Lake could only stand there like an idiot staring at the gate. The gate Alyssa had gone through, walked through, seemed to mock her.
Darkness still hung in the air. She shivered.
What did it mean? Did it mean anything?
“Watch out for her,” she said softly.
“What?”
“Alyssa, watch her.” She licked her lips. “Nothing, sorry, just…nothing.”
He frowned and said, “Come on, you’re cold. Let’s get inside and eat.”
The truth was, she was no longer hungry. For months she’d had shields in place, even as she had wanted to reconnect with herself. Yet when she lowered her shields, rarely could she…could she…feel or sense to any degree she used to. But not this time.

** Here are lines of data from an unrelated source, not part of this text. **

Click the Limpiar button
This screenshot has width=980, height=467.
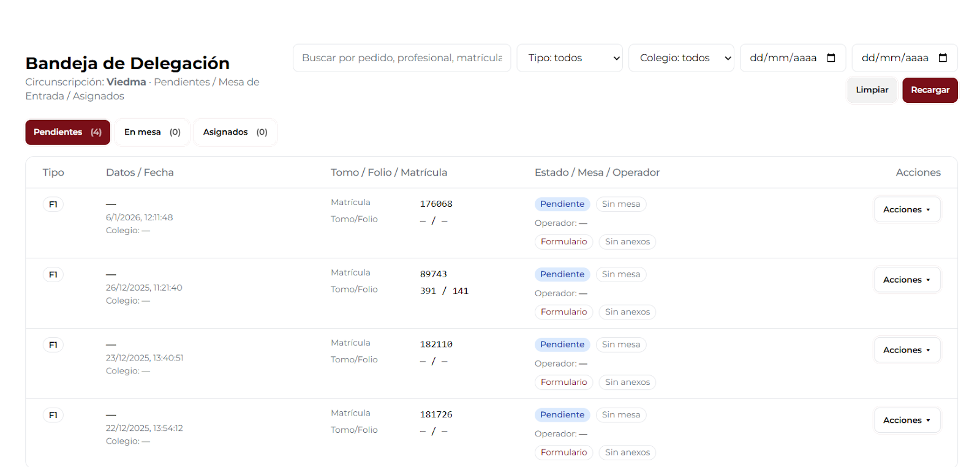click(872, 90)
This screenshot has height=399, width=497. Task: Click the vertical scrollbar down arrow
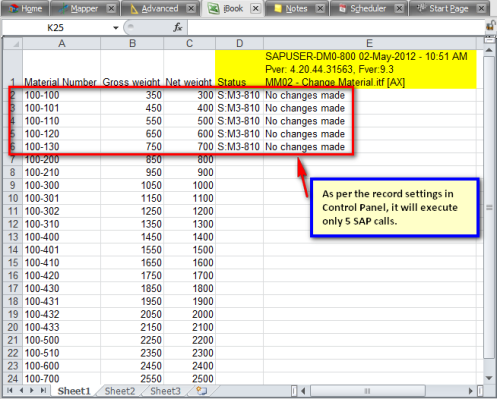[x=489, y=378]
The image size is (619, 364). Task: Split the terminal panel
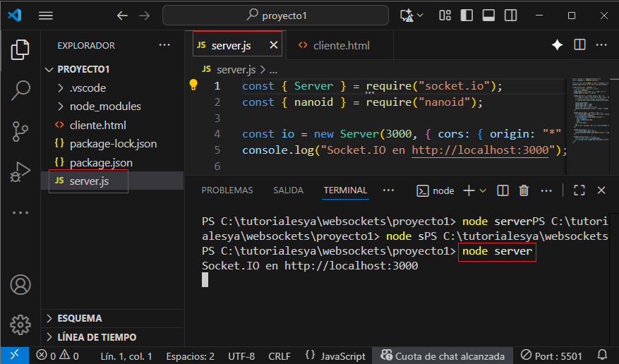coord(503,190)
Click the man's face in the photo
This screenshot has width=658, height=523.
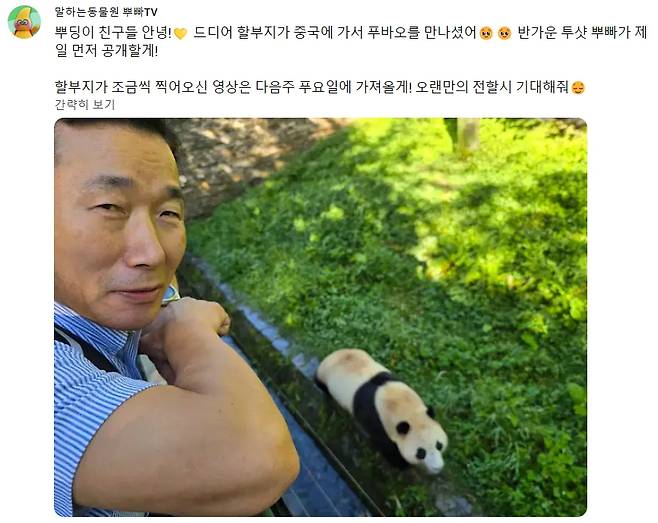pyautogui.click(x=120, y=229)
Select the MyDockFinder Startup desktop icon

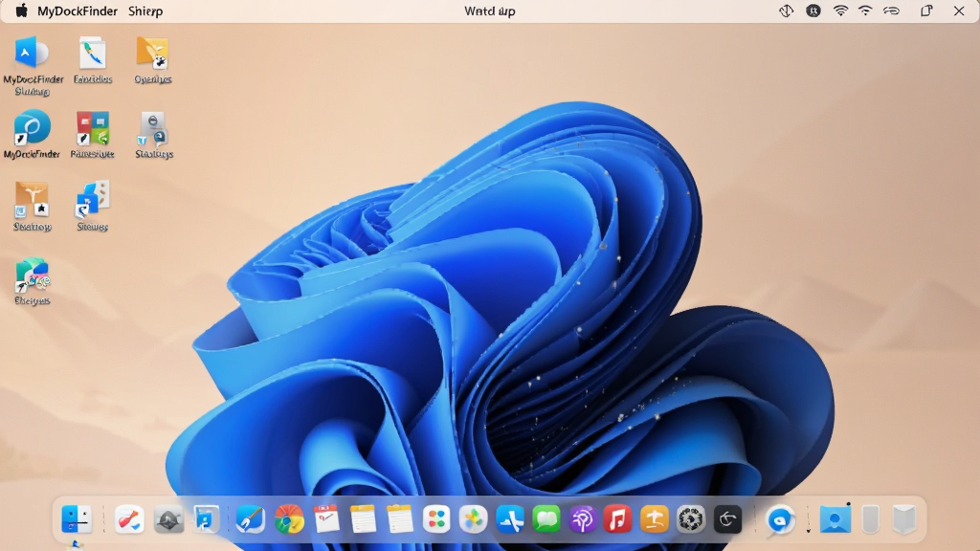(33, 66)
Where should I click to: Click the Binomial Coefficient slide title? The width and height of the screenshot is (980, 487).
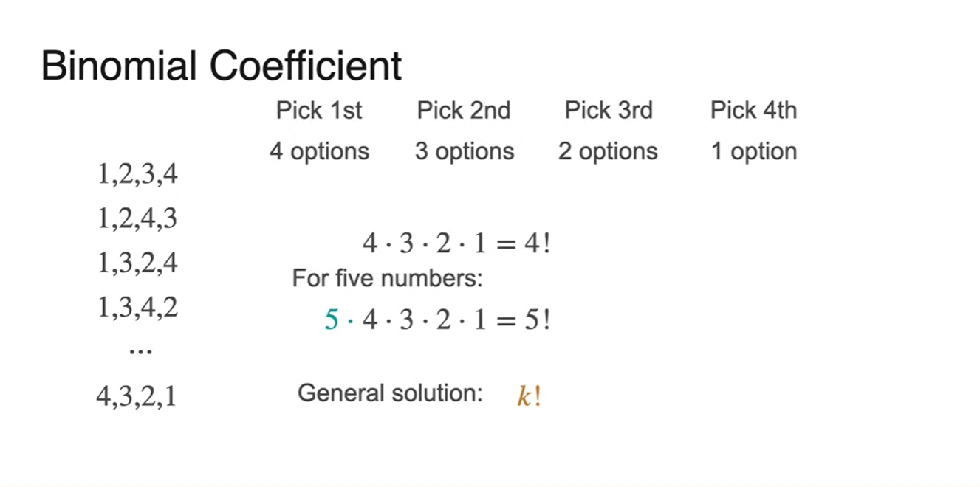[222, 66]
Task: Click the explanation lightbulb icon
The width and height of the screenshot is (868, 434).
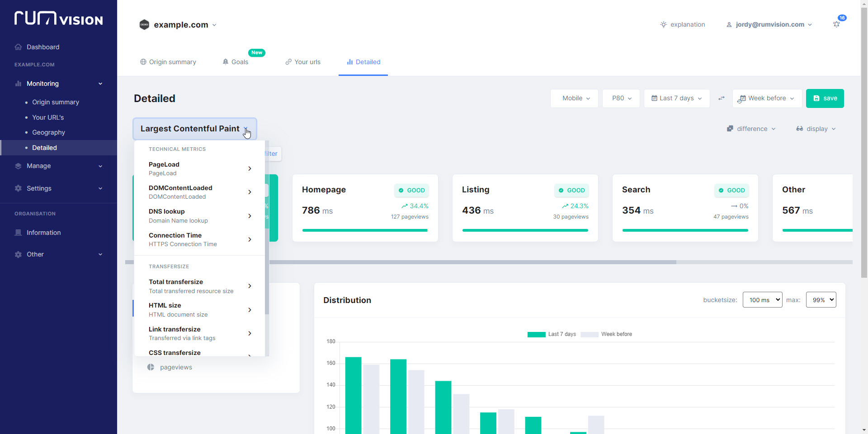Action: [x=663, y=24]
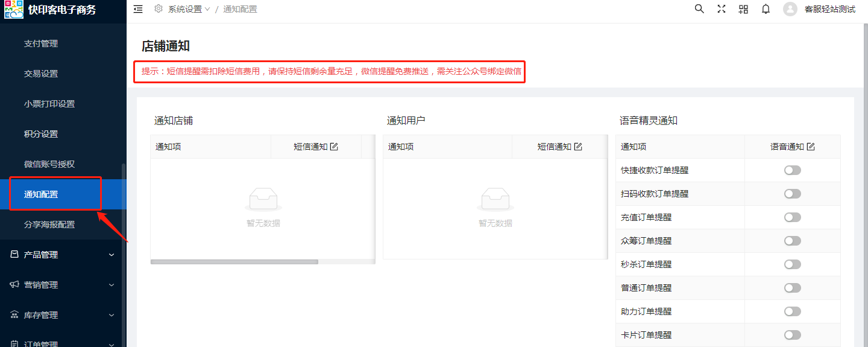Enable 快捷收款订单提醒 voice notification toggle
The width and height of the screenshot is (868, 347).
792,170
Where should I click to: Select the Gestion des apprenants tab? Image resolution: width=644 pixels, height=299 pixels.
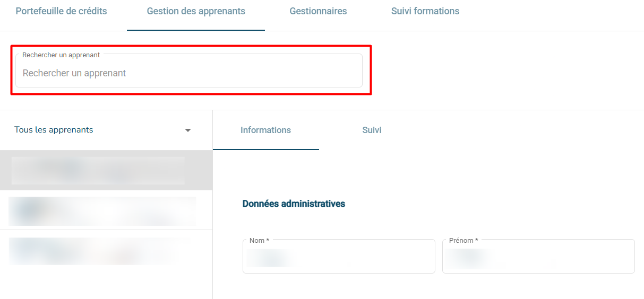(x=196, y=11)
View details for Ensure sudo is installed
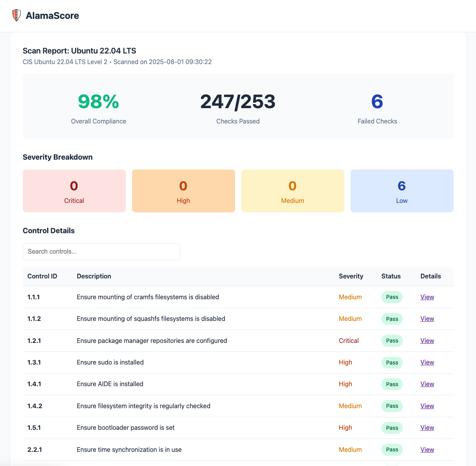Viewport: 476px width, 466px height. point(427,362)
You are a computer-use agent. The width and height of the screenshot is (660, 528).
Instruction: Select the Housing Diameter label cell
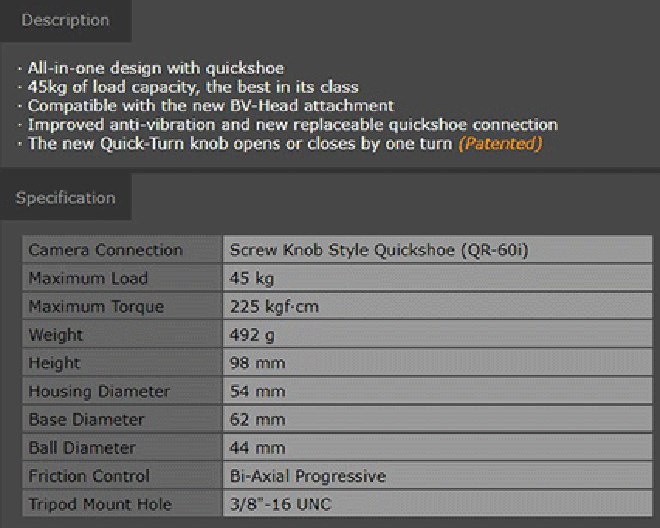coord(122,391)
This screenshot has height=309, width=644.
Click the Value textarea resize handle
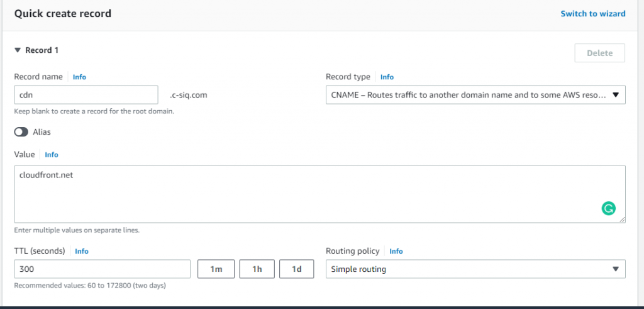(622, 220)
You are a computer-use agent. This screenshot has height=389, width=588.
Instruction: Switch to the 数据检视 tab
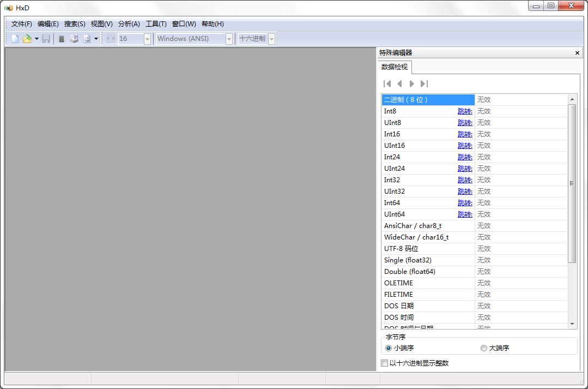point(394,67)
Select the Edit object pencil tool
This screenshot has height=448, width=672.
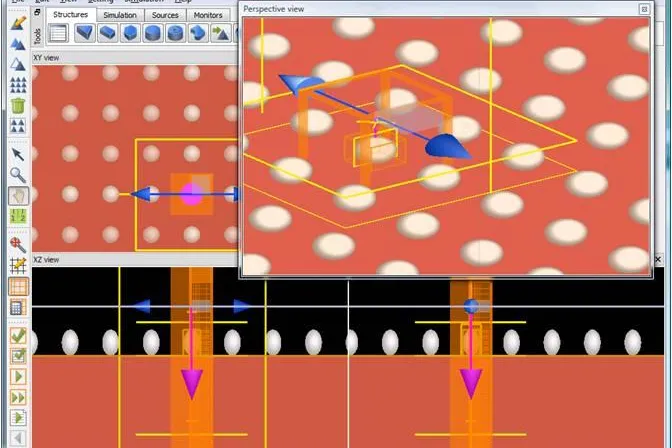tap(18, 23)
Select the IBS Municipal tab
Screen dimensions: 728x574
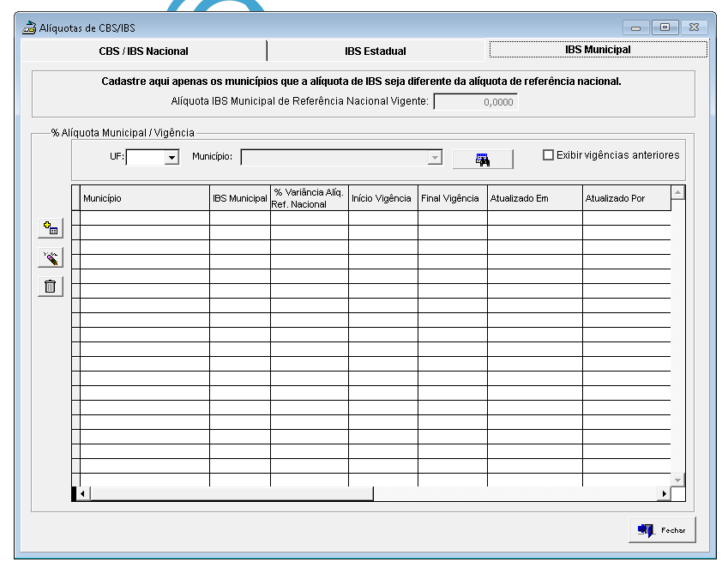(598, 50)
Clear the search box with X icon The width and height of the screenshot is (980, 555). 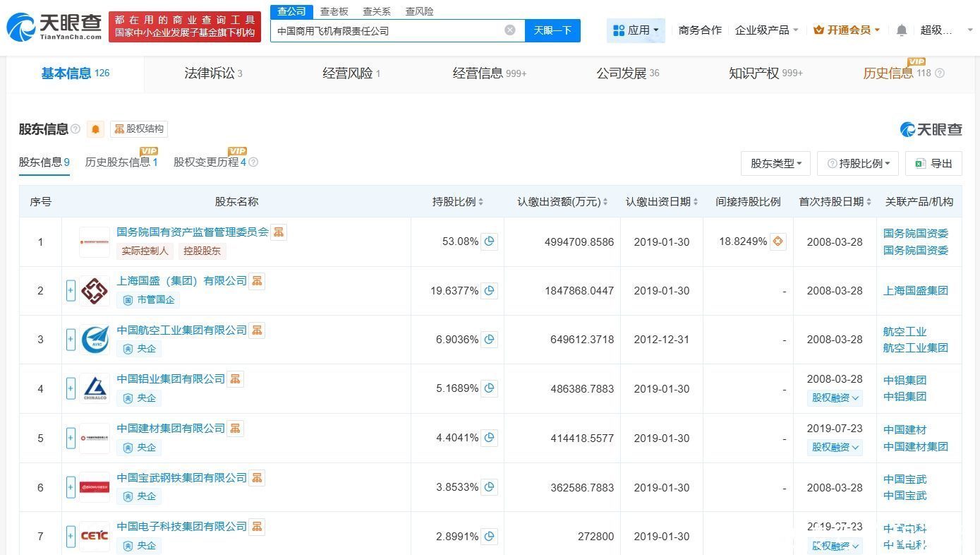point(510,30)
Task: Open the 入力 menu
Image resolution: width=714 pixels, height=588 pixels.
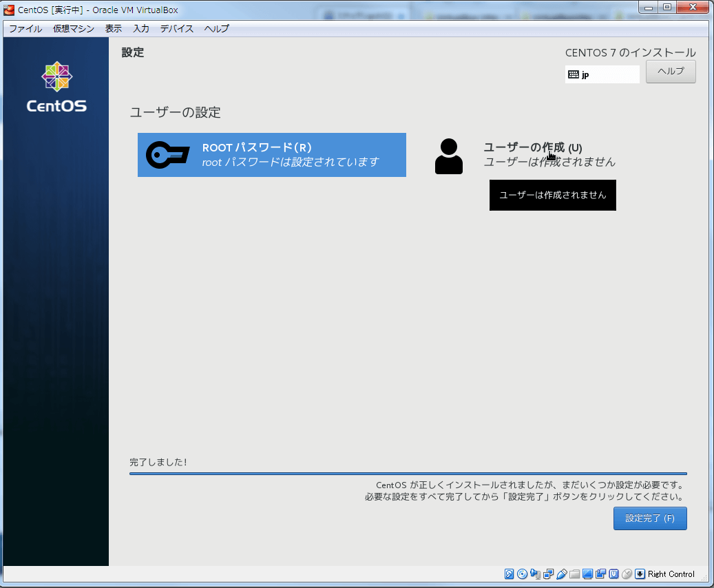Action: (x=140, y=28)
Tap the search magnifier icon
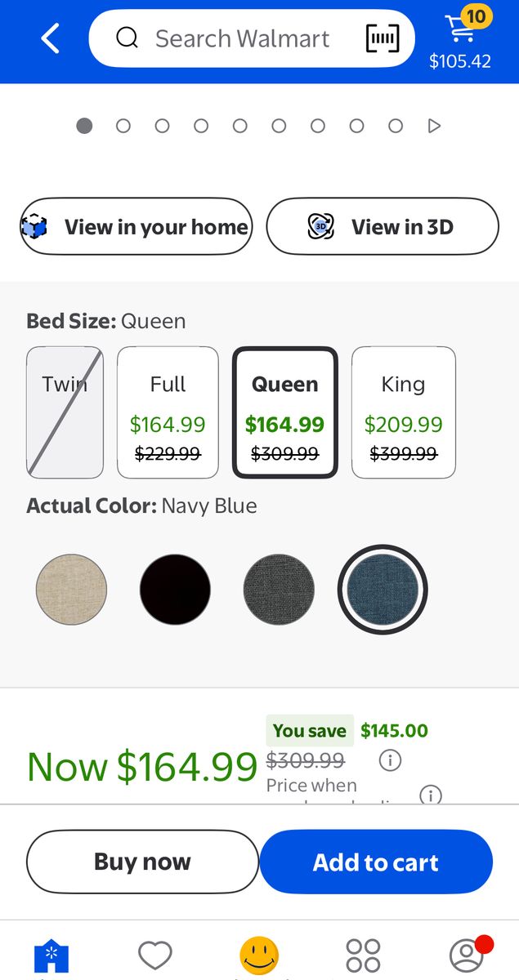 pos(127,38)
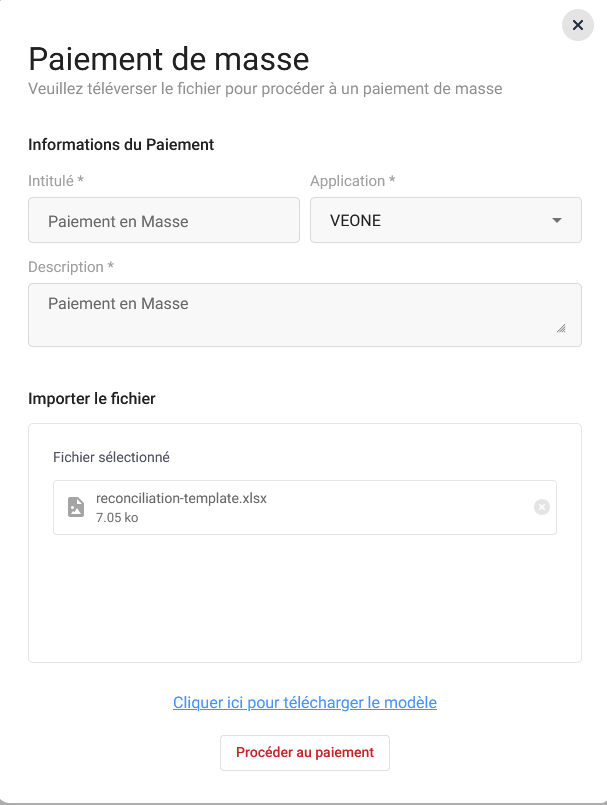Click the Description field label

[x=70, y=267]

This time, the feelings had all but blindsided her.
What did they mean?
She had been of no help before, not when she needed to be, not when it really mattered, when it really counted.
And only once had she had this feeling before, back in Sedona when Cora had almost died.
This darkness, an overcast sky, shrouded her senses. Was this real? Was she projecting feelings from the nightmare before?
“Hey?” His hand on her shoulder pulled her back. “Lake? You okay?”
She looked at him, then back at the gate. The feeling deep in her gut was the same—she had to do something. Maybe this was fate giving her a second chance to help, to stop the darkness she’d missed before.
She tried to smile and walked up the stairs.
Now she just had to figure out how to stop the darkness.
3
Alyssa walked quickly down the sidewalk. Good, her dad might actually get some tonight, and if not tonight, then in the near future. Most kids freaked at the idea of parents and sex, which she thought was stupid. How the hell did the kids think they got there in the first place? Granted, she didn’t dwell on it, but she’d had sex. She knew her dad. If he scored, he would be thinking about Lake, and then he’d be thinking about something other than her. Something other than what she was wearing, where she was going, if she was eating enough, worrying if she’d suddenly go off the damn deep end.
Deep end.
She shoved her hands into the pockets of her dark red pea coat. Her boots felt tight and her knee was stiff and hurting. Probably about to get colder in the next couple of days.
Something was coming.
Something bad.
The deep end.
What the hell was the deep end anyway? She’d been so close to it before, it was almost familiar ground. Like climbing the same high peak and looking just a bit further over the edge. Then a little bit further, confident she wouldn’t fall.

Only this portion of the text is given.